Exercise goal: From the line containing "The height and width of the screenshot is (366, 375)." through the last line below, copy every line exactly, leaving out the pictures.
___
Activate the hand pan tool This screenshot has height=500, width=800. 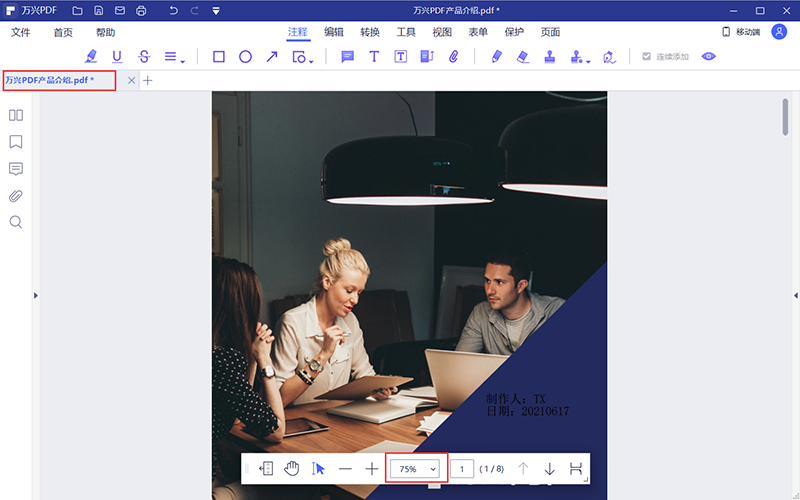(x=292, y=468)
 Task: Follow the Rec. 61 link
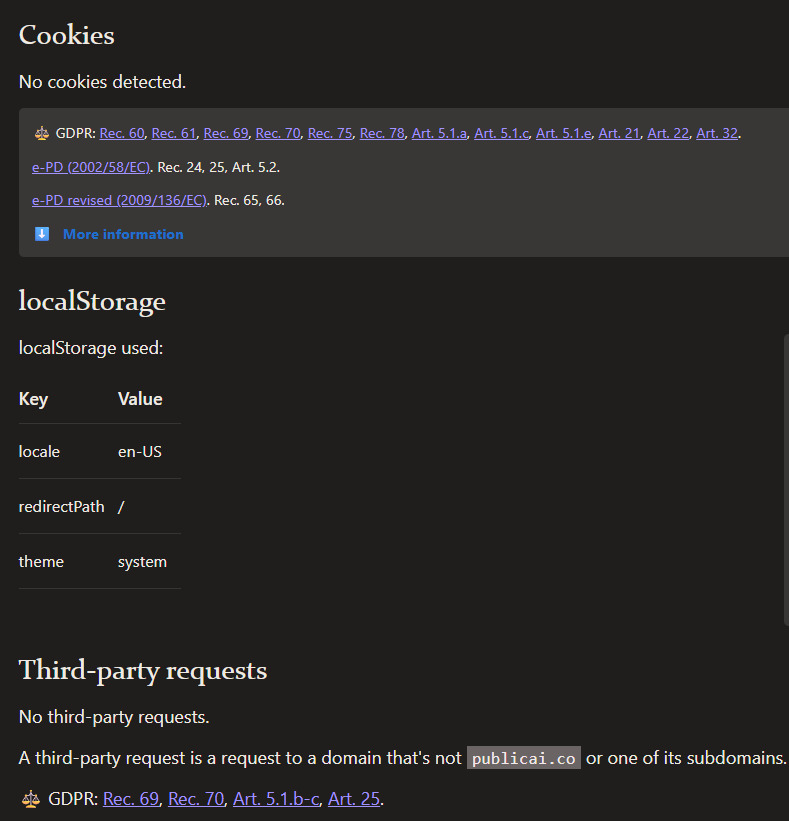point(174,133)
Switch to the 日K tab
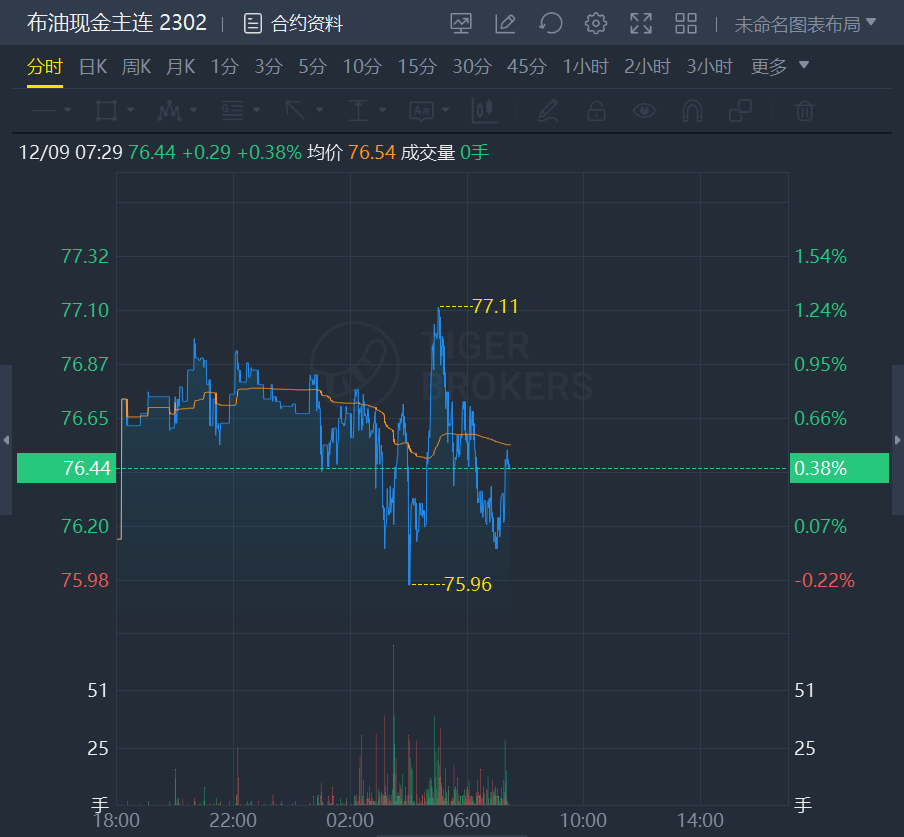Viewport: 904px width, 837px height. click(93, 67)
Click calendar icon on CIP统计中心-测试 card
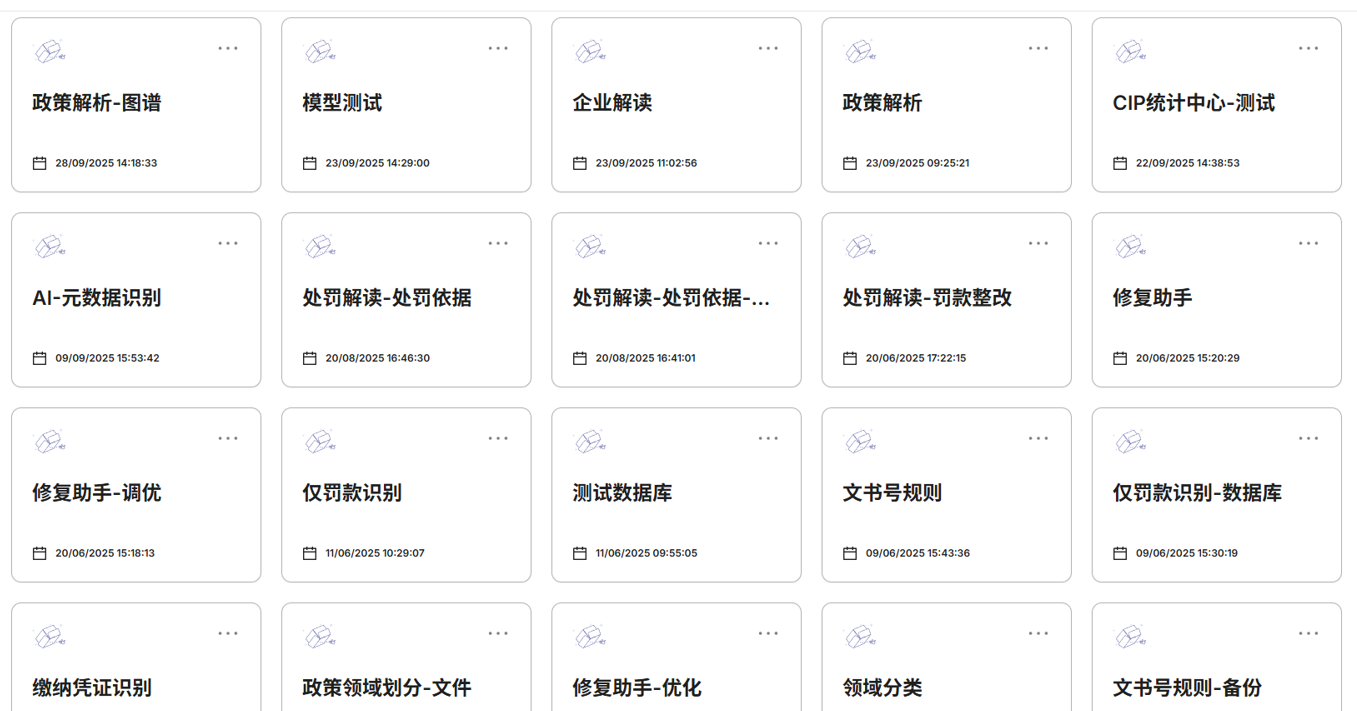The height and width of the screenshot is (711, 1357). click(x=1120, y=163)
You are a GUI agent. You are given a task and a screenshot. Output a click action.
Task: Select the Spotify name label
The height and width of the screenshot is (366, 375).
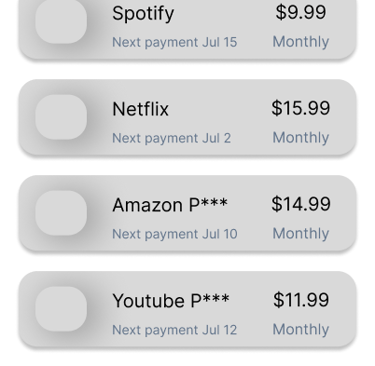(143, 14)
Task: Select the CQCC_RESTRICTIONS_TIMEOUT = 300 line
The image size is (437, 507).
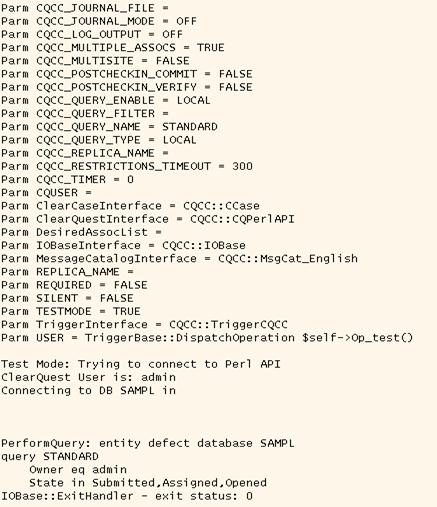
___
Solution to the exercise:
The height and width of the screenshot is (366, 375).
(143, 14)
Task: Select the CQCC_RESTRICTIONS_TIMEOUT = 300 line
The image size is (437, 507).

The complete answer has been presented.